汇聚板块边缘岩浆中金属和氯的地球化学性质研究

总结了铜(Cu)、金(Au)、铼(Re)和氯(Cl)在汇聚板块边缘岩浆中的性质。在岛弧型的火山岩岩浆演化的早期,Cu、Au和Re均表现为中度不相容元素,含量随SiO2含量的增加而增加。在SiO2质量分数为58%时,多数岛弧型火山岩中Au、Cu的含量会突然大幅度下降。这一变化与铁和钛的变化是耦合的,铁和钛均由不相容元素变为相容元素,显示钛磁铁矿开始结晶了。进一步的研究表明,钛磁铁矿的结晶使硫酸根被还原为氢硫酸根,后者与Au、Cu形成氢硫酸根络合物,被萃取到流体相中,从而形成成矿流体。这一过程可以很好地解释Au、Cu矿床广泛分布于汇聚板块边缘的现象。与Au、Cu相反,Re的含量在SiO2质量分数为60%时才开始下降,而且是缓慢下降。这是因为Re通常比Au、Cu更亲石。此外,Re还具有强烈的挥发性。氯在东Manus岩浆中表现为高度不相容的特点。氯的性质主要受压力、初始水含量和岩浆演化分异程度的控制。计算结果显示,由于MORB和OIB含水量低,分异演化程度低,氯在上述岩浆中表现为高度不相容的特点。相比之下,氯在岛弧岩浆中的性质就复杂得多。随着水含量和岩浆房深度的不同,氯的性质可以从相容变到高度不相容。
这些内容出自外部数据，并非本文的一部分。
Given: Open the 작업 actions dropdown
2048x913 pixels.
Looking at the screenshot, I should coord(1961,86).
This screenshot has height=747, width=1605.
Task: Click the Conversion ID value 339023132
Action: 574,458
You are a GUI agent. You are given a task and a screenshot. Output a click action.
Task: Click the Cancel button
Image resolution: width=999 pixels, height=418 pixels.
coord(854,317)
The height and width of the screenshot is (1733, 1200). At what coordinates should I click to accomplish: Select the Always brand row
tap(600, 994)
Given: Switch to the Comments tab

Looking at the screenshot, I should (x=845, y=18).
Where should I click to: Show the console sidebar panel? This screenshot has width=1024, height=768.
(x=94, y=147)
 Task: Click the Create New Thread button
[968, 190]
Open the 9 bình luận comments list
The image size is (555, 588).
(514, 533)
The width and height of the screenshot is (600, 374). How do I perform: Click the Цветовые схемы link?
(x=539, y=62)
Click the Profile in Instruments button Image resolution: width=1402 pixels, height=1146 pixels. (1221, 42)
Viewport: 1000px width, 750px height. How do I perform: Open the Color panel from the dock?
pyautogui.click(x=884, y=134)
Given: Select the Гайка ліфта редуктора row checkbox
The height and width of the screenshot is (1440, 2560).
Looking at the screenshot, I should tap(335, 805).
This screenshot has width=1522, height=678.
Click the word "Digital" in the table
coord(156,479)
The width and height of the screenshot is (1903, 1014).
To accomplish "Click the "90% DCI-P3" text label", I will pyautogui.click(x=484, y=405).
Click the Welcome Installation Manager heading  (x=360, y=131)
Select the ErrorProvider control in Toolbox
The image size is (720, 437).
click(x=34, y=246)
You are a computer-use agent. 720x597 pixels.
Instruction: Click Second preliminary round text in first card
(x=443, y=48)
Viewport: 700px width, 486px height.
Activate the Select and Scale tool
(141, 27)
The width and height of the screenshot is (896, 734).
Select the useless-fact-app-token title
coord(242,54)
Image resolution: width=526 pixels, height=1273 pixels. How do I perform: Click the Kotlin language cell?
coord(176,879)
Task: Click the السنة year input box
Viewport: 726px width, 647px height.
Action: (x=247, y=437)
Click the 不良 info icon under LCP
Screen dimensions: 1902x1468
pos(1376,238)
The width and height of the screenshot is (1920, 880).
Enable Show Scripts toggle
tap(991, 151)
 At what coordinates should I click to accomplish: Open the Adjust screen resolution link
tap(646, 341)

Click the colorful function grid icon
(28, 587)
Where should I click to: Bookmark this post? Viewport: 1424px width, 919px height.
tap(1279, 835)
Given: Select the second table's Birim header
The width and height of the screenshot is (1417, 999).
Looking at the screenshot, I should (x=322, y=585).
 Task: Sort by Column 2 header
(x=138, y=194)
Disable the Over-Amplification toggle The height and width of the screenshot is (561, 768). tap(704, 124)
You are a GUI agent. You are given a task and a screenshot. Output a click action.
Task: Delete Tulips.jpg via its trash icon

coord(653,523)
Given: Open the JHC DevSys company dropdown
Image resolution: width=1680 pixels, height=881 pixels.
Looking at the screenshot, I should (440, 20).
The geochemical behaviors of some metals and chlorine during the evolution of convergent margin magmas

The behaviors of Cu, Au, Re and Cl in subduction-related volcanic glasses are reviewed in this paper. In the early stage of magma evolution, Cu, Au and Re increase with increasing SiO2 content. In many cases, Cu and Au drop suddenly at SiO2 content of ~58 wt%, concurrent with a switch in the behavior of Ti and Fe from concentration increase to decrease as SiO2 rises. This relates to the crystallization of titanomagnetite, which reduces sulphate to sulphide, forming Au-Cu hydrosulphide complexes, and thus Au and Cu are extracted into comagmatic fluids, which can plausibly explain the genetic links between Au-Cu ore deposits and convergent margin magmas. By contrast, Re starts to decrease at SiO2 contents of ~60 wt% showing a continuous decrease, instead of rapid drop as Cu and Au do. The solubility of Re in magmas increases with increasing oxygen fugacity, therefore the observed Re behavior is controlled by oxygen fugacity bufferring during titanomagnetite crystallization. Rhenium is also highly volatile, as suggested by considerably higher Re concentrations in undegassed magmas. Chlorine is highly incompatible during the whole evolution of the eastern Manus basin magmas. Modelling shows that the behavior of Cl in magmas is strongly influenced by pressure, initial H2O content, and the degree of magmatic fractionation. Accordingly, Cl is usually highly incompatible in MORB and OIB, because of low H2O contents and relatively low degrees of fractional crystallization. The behavior of Cl in arc magmas is more complicated, ranging from highly incompatible to compatible depending on H2O contents and depths of magma chambers.